What Is Laying Off?
Laying off is the defensive move available to the non-knocking player after their opponent knocks. It means taking your unmatched (deadwood) cards and adding them to the knocker’s exposed melds, effectively reducing your deadwood before scoring.
Laying off can be the difference between losing a large number of points and losing very few — or even triggering an undercut and winning the hand yourself.
When Laying Off Occurs
The sequence after a knock:
- The knocker places their final discard face-down (signaling the knock).
- The knocker lays their hand face-up, separating melds from deadwood.
- The non-knocker can now lay off — placing their unmatched cards onto the knocker’s exposed melds.
- After laying off as much as possible, the non-knocker reveals their remaining deadwood.

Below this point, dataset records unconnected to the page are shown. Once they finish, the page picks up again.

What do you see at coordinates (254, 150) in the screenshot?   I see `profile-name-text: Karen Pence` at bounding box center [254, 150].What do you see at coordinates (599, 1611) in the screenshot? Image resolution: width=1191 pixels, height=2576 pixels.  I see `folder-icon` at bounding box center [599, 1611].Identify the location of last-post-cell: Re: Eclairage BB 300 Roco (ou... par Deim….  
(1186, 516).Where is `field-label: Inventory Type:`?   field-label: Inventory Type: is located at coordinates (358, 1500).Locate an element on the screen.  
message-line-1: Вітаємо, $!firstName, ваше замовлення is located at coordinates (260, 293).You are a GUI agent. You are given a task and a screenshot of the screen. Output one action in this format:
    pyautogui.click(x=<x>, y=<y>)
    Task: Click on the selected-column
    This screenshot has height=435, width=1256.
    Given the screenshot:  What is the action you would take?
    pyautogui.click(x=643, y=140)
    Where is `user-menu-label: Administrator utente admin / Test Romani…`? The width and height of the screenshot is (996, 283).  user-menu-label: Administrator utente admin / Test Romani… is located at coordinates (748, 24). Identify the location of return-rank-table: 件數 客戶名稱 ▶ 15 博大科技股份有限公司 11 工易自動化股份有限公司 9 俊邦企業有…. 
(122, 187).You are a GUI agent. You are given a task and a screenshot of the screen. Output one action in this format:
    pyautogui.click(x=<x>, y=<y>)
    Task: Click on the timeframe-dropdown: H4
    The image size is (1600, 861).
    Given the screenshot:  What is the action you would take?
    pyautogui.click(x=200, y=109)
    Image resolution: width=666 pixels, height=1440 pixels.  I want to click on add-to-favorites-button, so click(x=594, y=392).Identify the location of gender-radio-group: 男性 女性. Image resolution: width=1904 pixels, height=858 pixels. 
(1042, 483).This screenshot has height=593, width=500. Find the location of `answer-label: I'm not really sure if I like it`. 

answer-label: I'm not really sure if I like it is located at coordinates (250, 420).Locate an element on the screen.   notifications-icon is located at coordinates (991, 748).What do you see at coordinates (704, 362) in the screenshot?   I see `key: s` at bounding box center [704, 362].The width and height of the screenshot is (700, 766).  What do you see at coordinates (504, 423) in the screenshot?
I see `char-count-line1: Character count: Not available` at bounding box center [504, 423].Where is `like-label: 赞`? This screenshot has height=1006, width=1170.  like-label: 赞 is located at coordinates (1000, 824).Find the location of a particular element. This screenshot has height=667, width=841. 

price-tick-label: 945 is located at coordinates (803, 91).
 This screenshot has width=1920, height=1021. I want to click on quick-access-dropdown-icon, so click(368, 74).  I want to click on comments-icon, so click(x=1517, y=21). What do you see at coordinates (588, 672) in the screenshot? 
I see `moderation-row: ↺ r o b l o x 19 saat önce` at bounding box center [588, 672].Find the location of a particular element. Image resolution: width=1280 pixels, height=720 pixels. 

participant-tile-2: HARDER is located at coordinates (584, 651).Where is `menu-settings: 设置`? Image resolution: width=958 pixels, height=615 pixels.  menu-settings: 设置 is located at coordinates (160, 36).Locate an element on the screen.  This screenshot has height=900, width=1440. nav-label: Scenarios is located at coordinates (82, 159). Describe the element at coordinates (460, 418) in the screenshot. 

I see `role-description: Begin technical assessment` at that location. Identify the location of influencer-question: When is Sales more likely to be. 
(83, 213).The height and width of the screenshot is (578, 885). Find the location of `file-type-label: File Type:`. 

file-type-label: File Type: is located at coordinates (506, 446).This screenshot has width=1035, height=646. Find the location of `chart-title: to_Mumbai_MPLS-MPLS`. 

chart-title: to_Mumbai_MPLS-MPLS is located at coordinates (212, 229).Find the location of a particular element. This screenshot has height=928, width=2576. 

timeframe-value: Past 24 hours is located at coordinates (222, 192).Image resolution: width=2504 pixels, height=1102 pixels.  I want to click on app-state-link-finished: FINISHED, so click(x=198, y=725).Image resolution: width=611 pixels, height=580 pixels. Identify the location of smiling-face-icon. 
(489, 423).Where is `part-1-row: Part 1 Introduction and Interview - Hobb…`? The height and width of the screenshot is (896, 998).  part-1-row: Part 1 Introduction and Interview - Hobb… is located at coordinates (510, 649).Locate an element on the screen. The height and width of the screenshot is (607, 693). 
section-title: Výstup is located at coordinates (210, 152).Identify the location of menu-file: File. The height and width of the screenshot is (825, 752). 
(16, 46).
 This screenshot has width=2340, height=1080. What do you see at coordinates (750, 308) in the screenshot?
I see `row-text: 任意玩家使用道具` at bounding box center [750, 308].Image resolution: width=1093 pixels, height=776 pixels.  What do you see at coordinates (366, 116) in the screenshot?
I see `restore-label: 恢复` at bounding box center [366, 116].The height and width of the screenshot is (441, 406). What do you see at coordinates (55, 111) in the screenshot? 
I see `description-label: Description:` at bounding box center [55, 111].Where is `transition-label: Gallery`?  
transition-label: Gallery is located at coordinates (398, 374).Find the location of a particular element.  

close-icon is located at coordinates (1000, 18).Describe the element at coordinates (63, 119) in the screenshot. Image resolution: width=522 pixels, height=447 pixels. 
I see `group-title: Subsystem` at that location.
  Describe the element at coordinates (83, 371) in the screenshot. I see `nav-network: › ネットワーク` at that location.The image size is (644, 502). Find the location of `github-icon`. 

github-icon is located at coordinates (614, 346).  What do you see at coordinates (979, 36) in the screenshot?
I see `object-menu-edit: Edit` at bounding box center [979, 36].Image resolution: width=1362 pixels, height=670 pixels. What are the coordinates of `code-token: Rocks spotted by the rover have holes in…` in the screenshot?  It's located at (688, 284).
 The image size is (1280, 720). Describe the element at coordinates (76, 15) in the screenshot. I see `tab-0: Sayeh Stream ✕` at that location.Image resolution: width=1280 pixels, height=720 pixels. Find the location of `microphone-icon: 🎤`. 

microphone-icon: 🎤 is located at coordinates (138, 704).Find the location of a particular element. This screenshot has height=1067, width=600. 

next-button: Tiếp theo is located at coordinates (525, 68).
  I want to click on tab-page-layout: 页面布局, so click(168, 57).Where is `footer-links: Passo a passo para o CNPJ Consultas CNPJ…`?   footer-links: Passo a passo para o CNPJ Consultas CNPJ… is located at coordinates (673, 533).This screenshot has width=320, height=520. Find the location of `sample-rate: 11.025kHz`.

- Scoring is calculated based on the final deadwood counts.
How to Lay Off
You may lay off a card onto the knocker’s meld if it logically extends that meld:
Extending a Set
If the knocker has three 7s (7♠ 7♥ 7♦), you can lay off the fourth 7 (7♣) because four-of-a-kind is a valid meld.
Extending a Run
If the knocker has 4♣ 5♣ 6♣, you can lay off:
- 3♣ (extending at the low end)
- 7♣ (extending at the high end)
- Both 3♣ and 7♣ if you hold both
You cannot lay off:
- A card that duplicates a rank already in a set (if they have all four 7s, there’s no room)
- A card that doesn’t match the suit of a run
- A card that wraps around (e.g., Q-K-A is not valid; Aces are low only)
- Cards onto your own melds or the non-knocker’s melds
The Impact of Laying Off on Scoring
Every card you lay off reduces your deadwood total, which directly reduces how many points the knocker scores.
Example
- Knocker knocks with 5 deadwood points.
- Your deadwood before laying off: 22 points (K♠, 7♦, 5♥ = 10+7+5).
- You lay off K♠ onto the knocker’s set of Kings.
- Your remaining deadwood: 7♦ + 5♥ = 12 points.
- Knocker scores: 12 − 5 = 7 points instead of 17 points.
In this case, laying off the King saved you 10 points. Always check for lay-off opportunities — they’re free points.
Laying Off to Create an Undercut
The most exciting scenario: laying off enough cards to drop your deadwood below the knocker’s level, triggering an undercut.
Example
- Knocker knocks with 9 deadwood points.
- Your deadwood: J♦ (10 points) + 3♠ (3 points) = 13 points.
- The knocker’s melds include a run of 4♠ 5♠ 6♠.
- You hold 3♠ — lay it off! Your remaining deadwood: J♦ = 10 points.
Wait — 10 > 9, still no undercut. But what if the knocker also has a set of Jacks?
- Lay off J♦ as well! Your remaining deadwood: 0 points.
- 0 < 9 → Undercut!
- You score: 25 + (9 − 0) = 34 points
Always scan every meld carefully before concluding no lay-off is possible.
Strategic Implications of Laying Off
For the Non-Knocker
- Always check every meld systematically for lay-off opportunities.
- Don’t rush — carefully review the knocker’s runs and sets before concluding nothing fits.
- Know your opponent’s patterns — if they always build runs in hearts, watch your low hearts.
For the Knocker
Knowing your opponent might lay off changes your strategy:
- Low deadwood = safety — the lower your deadwood, the harder an undercut becomes even if they lay off several cards.
- Protect vulnerable melds — a set with three cards can accept one lay-off; a run of three can accept two. Be aware that long runs give the opponent more lay-off potential.
- Gin is layoff-proof — going Gin eliminates all lay-off risk. When your opponent has obvious lay-off potential, consider waiting for Gin instead of knocking.
No Laying Off After Gin
This rule is absolute: when a player goes Gin, the opponent may not lay off any cards. The Gin player’s melds are completely sealed. This is one of the primary strategic advantages of Gin over a regular knock — your opponent must count their full hand for scoring purposes.